> **WHAT TO DO**: Reproduce the data exactly.

> **INPUT**:
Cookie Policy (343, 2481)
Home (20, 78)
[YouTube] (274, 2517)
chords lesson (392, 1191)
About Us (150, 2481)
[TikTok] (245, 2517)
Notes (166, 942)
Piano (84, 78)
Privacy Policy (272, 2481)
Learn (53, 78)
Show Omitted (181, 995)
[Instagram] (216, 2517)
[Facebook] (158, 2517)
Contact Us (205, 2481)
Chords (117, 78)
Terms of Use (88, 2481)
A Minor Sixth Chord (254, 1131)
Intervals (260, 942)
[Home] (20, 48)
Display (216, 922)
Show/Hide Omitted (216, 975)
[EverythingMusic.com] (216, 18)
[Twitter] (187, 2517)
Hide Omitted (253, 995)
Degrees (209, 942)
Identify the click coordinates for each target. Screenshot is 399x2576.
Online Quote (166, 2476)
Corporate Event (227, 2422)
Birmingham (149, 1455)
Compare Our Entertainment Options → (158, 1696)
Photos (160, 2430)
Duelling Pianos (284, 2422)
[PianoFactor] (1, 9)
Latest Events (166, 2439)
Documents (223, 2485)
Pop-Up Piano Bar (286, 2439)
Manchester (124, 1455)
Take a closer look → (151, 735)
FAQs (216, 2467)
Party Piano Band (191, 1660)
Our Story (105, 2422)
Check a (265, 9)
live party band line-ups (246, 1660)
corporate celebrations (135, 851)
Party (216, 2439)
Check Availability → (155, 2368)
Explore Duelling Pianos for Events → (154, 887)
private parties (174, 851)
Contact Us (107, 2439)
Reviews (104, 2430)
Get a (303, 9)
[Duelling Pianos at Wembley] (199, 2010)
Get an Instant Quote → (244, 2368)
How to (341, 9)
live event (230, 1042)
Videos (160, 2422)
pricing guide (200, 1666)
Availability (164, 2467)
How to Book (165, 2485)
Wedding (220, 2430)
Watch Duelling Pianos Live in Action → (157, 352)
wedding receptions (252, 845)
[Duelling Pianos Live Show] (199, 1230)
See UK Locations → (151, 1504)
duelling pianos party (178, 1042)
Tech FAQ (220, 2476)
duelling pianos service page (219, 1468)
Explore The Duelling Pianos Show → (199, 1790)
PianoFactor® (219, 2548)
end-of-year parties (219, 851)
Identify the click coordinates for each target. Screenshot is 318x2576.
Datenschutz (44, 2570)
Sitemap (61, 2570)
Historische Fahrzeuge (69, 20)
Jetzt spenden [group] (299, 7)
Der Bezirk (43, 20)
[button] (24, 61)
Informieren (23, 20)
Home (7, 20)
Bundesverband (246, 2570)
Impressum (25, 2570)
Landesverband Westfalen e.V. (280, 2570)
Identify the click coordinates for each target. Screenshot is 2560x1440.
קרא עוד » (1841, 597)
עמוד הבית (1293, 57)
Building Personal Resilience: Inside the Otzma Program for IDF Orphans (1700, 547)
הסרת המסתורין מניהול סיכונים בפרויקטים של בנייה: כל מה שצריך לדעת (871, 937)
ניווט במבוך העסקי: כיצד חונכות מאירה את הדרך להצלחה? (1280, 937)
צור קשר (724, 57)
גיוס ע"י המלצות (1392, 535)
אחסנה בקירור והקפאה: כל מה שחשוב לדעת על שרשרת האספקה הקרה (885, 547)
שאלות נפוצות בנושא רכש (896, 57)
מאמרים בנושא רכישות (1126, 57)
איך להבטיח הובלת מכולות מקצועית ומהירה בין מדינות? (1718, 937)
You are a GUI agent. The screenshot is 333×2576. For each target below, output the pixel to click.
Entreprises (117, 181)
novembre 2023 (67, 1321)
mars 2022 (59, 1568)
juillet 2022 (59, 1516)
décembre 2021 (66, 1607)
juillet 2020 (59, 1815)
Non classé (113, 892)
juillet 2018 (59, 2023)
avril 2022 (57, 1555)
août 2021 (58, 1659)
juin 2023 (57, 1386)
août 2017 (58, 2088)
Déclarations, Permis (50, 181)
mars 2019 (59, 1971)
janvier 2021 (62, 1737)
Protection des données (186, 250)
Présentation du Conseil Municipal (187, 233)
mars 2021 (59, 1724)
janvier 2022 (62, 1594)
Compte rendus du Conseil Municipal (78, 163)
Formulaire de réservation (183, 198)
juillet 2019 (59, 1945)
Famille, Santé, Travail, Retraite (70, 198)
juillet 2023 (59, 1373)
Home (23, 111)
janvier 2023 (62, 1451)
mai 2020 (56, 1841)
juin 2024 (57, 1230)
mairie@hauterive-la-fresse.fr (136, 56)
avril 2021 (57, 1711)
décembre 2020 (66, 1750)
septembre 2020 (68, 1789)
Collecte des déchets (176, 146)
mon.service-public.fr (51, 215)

> **YOUR RESPONSE**:
Cookie Policy (343, 2481)
Home (20, 78)
[YouTube] (274, 2517)
chords lesson (392, 1191)
About Us (150, 2481)
[TikTok] (245, 2517)
Notes (166, 942)
Piano (84, 78)
Privacy Policy (272, 2481)
Learn (53, 78)
Show Omitted (181, 995)
[Instagram] (216, 2517)
[Facebook] (158, 2517)
Contact Us (205, 2481)
Chords (117, 78)
Terms of Use (88, 2481)
A Minor Sixth Chord (254, 1131)
Intervals (260, 942)
[Home] (20, 48)
Display (216, 922)
Show/Hide Omitted (216, 975)
[EverythingMusic.com] (216, 18)
[Twitter] (187, 2517)
Hide Omitted (253, 995)
Degrees (209, 942)
Identify the click coordinates for each target. Screenshot is 399x2576.
Online Quote (166, 2476)
Corporate Event (227, 2422)
Birmingham (149, 1455)
Compare Our Entertainment Options → (158, 1696)
Photos (160, 2430)
Duelling Pianos (284, 2422)
[PianoFactor] (1, 9)
Latest Events (166, 2439)
Documents (223, 2485)
Pop-Up Piano Bar (286, 2439)
Manchester (124, 1455)
Take a closer look → (151, 735)
FAQs (216, 2467)
Party Piano Band (191, 1660)
Our Story (105, 2422)
Check a (265, 9)
live party band line-ups (246, 1660)
corporate celebrations (135, 851)
Party (216, 2439)
Check Availability → (155, 2368)
Explore Duelling Pianos for Events → (154, 887)
private parties (174, 851)
Contact Us (107, 2439)
Reviews (104, 2430)
Get a (303, 9)
[Duelling Pianos at Wembley] (199, 2010)
Get an Instant Quote → (244, 2368)
How to (341, 9)
live event (230, 1042)
Videos (160, 2422)
pricing guide (200, 1666)
Availability (164, 2467)
How to Book (165, 2485)
Wedding (220, 2430)
Watch Duelling Pianos Live in Action → (157, 352)
wedding receptions (252, 845)
[Duelling Pianos Live Show] (199, 1230)
See UK Locations → (151, 1504)
duelling pianos party (178, 1042)
Tech FAQ (220, 2476)
duelling pianos service page (219, 1468)
Explore The Duelling Pianos Show → (199, 1790)
PianoFactor® (219, 2548)
end-of-year parties (219, 851)
Identify the click coordinates for each target. Screenshot is 318x2576.
Datenschutz (44, 2570)
Sitemap (61, 2570)
Historische Fahrzeuge (69, 20)
Jetzt spenden [group] (299, 7)
Der Bezirk (43, 20)
[button] (24, 61)
Informieren (23, 20)
Home (7, 20)
Bundesverband (246, 2570)
Impressum (25, 2570)
Landesverband Westfalen e.V. (280, 2570)
Identify the click coordinates for each target. Screenshot is 2560x1440.
קרא עוד » (1841, 597)
עמוד הבית (1293, 57)
Building Personal Resilience: Inside the Otzma Program for IDF Orphans (1700, 547)
הסרת המסתורין מניהול סיכונים בפרויקטים של בנייה: כל מה שצריך לדעת (871, 937)
ניווט במבוך העסקי: כיצד חונכות מאירה את הדרך להצלחה? (1280, 937)
צור קשר (724, 57)
גיוס ע"י המלצות (1392, 535)
אחסנה בקירור והקפאה: כל מה שחשוב לדעת על שרשרת האספקה הקרה (885, 547)
שאלות נפוצות בנושא רכש (896, 57)
מאמרים בנושא רכישות (1126, 57)
איך להבטיח הובלת מכולות מקצועית ומהירה בין מדינות? (1718, 937)
You are a GUI agent. The screenshot is 333×2576. For each target below, output the pixel to click.
Entreprises (117, 181)
novembre 2023 (67, 1321)
mars 2022 (59, 1568)
juillet 2022 (59, 1516)
décembre 2021 (66, 1607)
juillet 2020 (59, 1815)
Non classé (113, 892)
juillet 2018 (59, 2023)
avril 2022 (57, 1555)
août 2021 (58, 1659)
juin 2023 (57, 1386)
août 2017 (58, 2088)
Déclarations, Permis (50, 181)
mars 2019 (59, 1971)
janvier 2021 (62, 1737)
Protection des données (186, 250)
Présentation du Conseil Municipal (187, 233)
mars 2021 (59, 1724)
janvier 2022 (62, 1594)
Compte rendus du Conseil Municipal (78, 163)
Formulaire de réservation (183, 198)
juillet 2019 (59, 1945)
Famille, Santé, Travail, Retraite (70, 198)
juillet 2023 (59, 1373)
Home (23, 111)
janvier 2023 (62, 1451)
mai 2020 (56, 1841)
juin 2024 (57, 1230)
mairie@hauterive-la-fresse.fr (136, 56)
avril 2021 (57, 1711)
décembre 2020 (66, 1750)
septembre 2020 (68, 1789)
Collecte des déchets (176, 146)
mon.service-public.fr (51, 215)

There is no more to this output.